En El Salvador, casas que llevaban años de estar abandonadas son pintadas con ánimo y entusiasmo. Los trabajadores de la obra no cobran por ello, tampoco lo hacen por colocar afiches en postes de electricidad, ni reciben comisiones sobre ventas de camisetas o gorras porque las regalan. Por estas fechas hay muchas cosas que son gratis y se aparecen personas extrañas, de esas que solo se ven en televisión, y se aproximan a las colonias y comunidades que suelen ser nombradas en los noticieros por poseer altos índices delictivos.
Los noticieros y periódicos parecen olvidar todo acontecer por pequeño o enorme que sea, y en casi la totalidad del tiempo televisado y de las páginas de los periódicos sobresalen los comentarios «expertos» de opinólogos. Qué profesión más bella debe ser esa: opinar, opinar sobre cualquier tema con la protestad de llevar la palabra «experto» y, aún más: que te paguen por eso. Así, como por arte de magia, toda la desidia de años se ve sustituida por un altruismo espontaneó, mientras que los hospitales y escuelas hacen agendas para recibir personas con banderas, equipos televisivos, gorras, brazaletes y pulseras.
Me atrevería a afirmar que el PIB debe verse muy beneficiado por la sobreproducción de baratijas y la venta de espacios publicitarios. Los fanáticos de unos personajes discuten con los fanáticos de sus contrapartes, empleando en cada segundo las mejores y más creativas falacias que se les ocurren y, mientras tanto, la vida sigue: los negocios abren y cierran, los oficinistas entran y salen de trabajar, las fábricas abren y cierran turnos. Muchos, a veces sin lograrlo, continúan con sus jornadas. Todos intentan que el bombardeo de información y propaganda no afecte sus labores diarias (así, con ese ritmo frenético, con esas constantes frases que engendran conceptos abstractos y sin ningún contexto que las justifique). Pasan los meses y los niños que ven por vez primera la invasión de colores partidarios se preguntan por qué todo el mundo es tan amable, tan abierto al público, tan altruista, tan humanista. Pero los señores que ya han vivido el cuento varias veces, les responden, con toda la sinceridad y dolor del mundo, que son tiempos de elecciones.

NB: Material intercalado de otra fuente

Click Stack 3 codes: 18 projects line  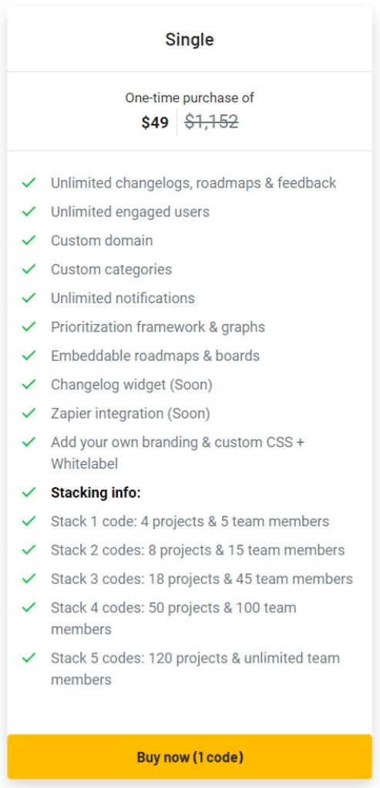coord(202,579)
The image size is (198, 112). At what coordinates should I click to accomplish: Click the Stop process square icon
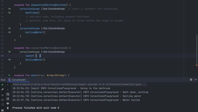tap(2, 95)
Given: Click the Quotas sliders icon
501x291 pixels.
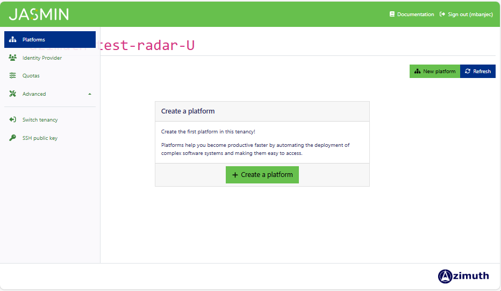Looking at the screenshot, I should [x=13, y=76].
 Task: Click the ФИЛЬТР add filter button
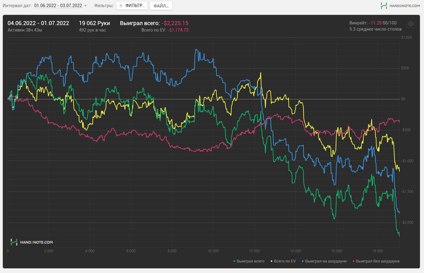coord(132,5)
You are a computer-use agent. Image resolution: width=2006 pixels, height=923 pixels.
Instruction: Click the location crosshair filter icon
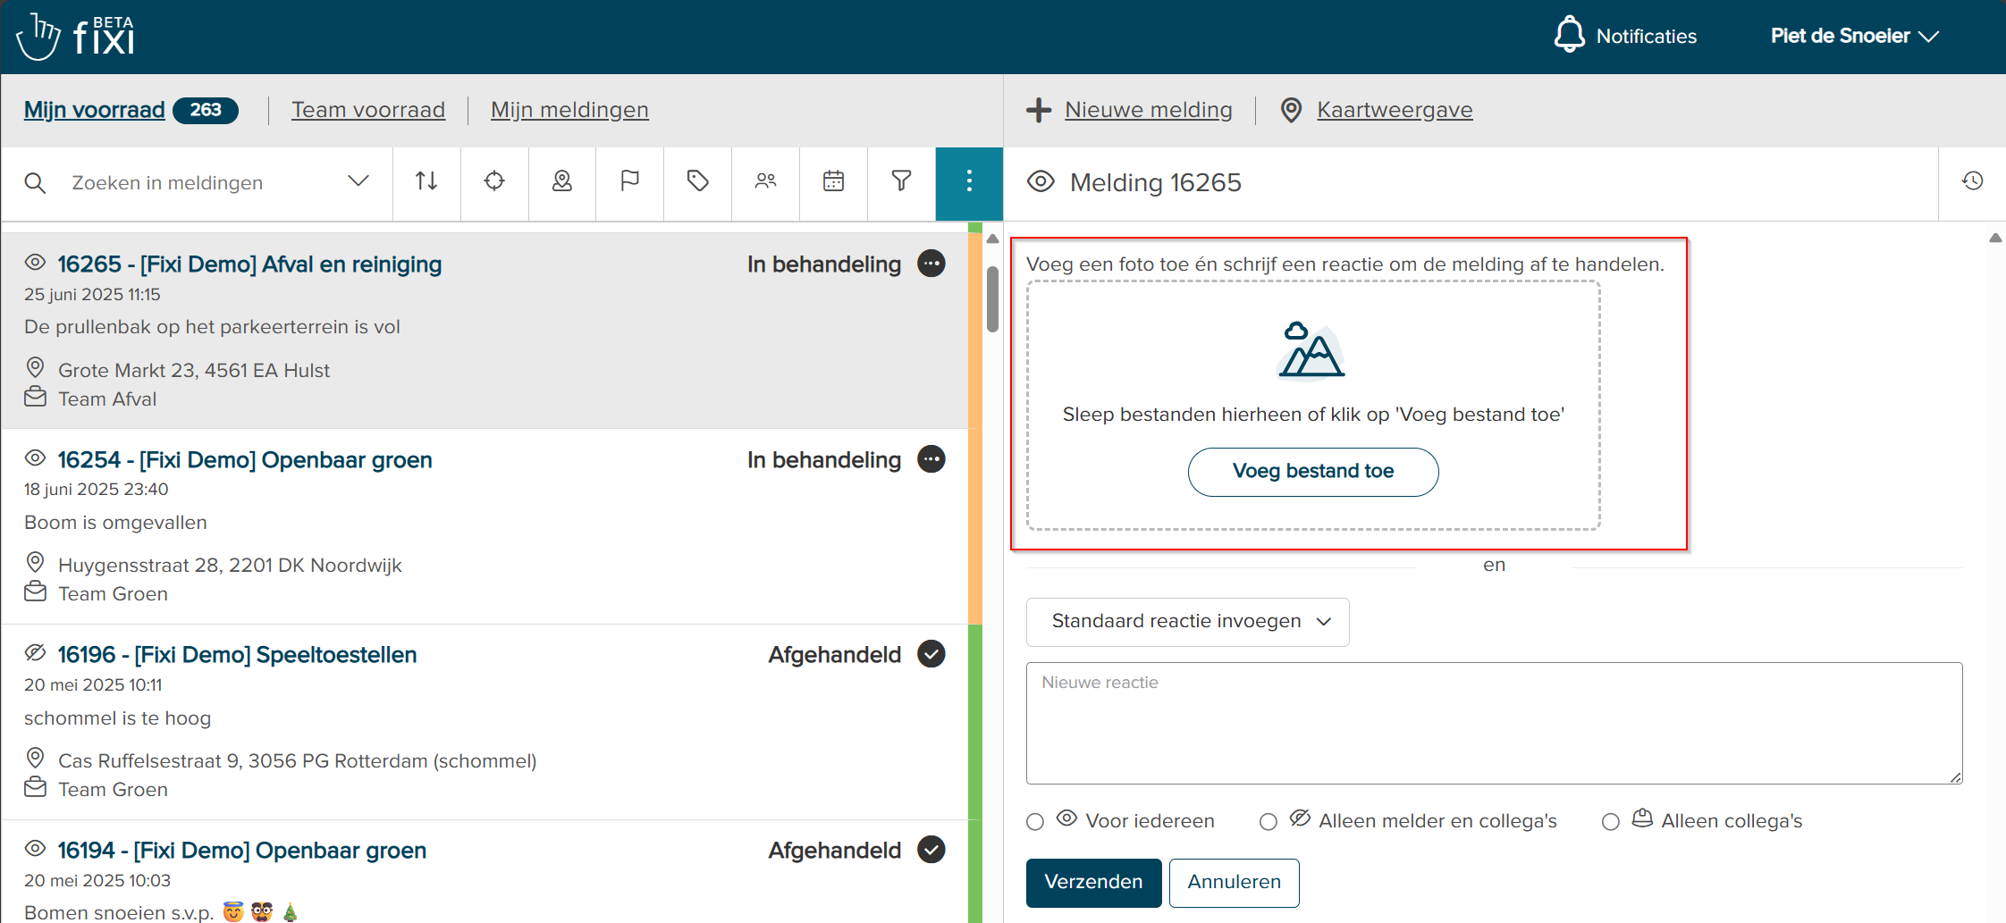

Cuando la fecha llega —esa marcada con rotulador rojo, encerrada entre círculos y óvalos imperfectos—, dejan de aparecer las camionetas llenas de voluntarios para pintar casas, muros, postes y regalar camisas y gorras; quienes alteraron su rutina la recuperan y los que vivieron o intentaron vivir con total normalidad dibujan una sonrisa que tácitamente dice: «Se los dije».
Al conocerse los resultados, los medios tienden a dividirse entre aquellos que exclaman que será el fin de la sociedad y los que alaban el comienzo de la futura prosperidad. Y los personajes extraños que pasaron meses jurando que dentro de cinco años íbamos a ser Suiza, como si fuera un ritual, se borran de la vista pública. Aquellos hombres y mujeres que iban de ciudad en ciudad, de pueblo en pueblo, de casa en casa preguntando por las necesidades más básicas, donando ropa, comida y hasta medicinas (eso sí, siempre en presentaciones con los colores de su partido y con la condición de que fuera frente a una cámara) se van. Su temporada de conseguir escaños legislativos, alcaldías y, de vez en cuando, hasta la silla presidencial, ha terminado. Ahora solo les queda vivir durante tres o cinco años con lo conseguido y esperar pacientemente la próxima temporada de cosechar puestos públicos.
En perfecta coherencia con la rutina de cada lustro, se terminan los tiempos donde la esperanza, el progreso y el cambio están en boca de todos. A la primera se le conoce muy bien, pues, este país, como muchos otros, lleva prácticamente toda su historia viviendo de ella, depositando todo en un futuro que no llega, en una promesa que se repite con fechas y nombres diferentes. Y muchos dirán —resignados y poco convencidos— que por fin, después de tanto tiempo, se tomó la decisión correcta o, por lo menos, la menos dañina.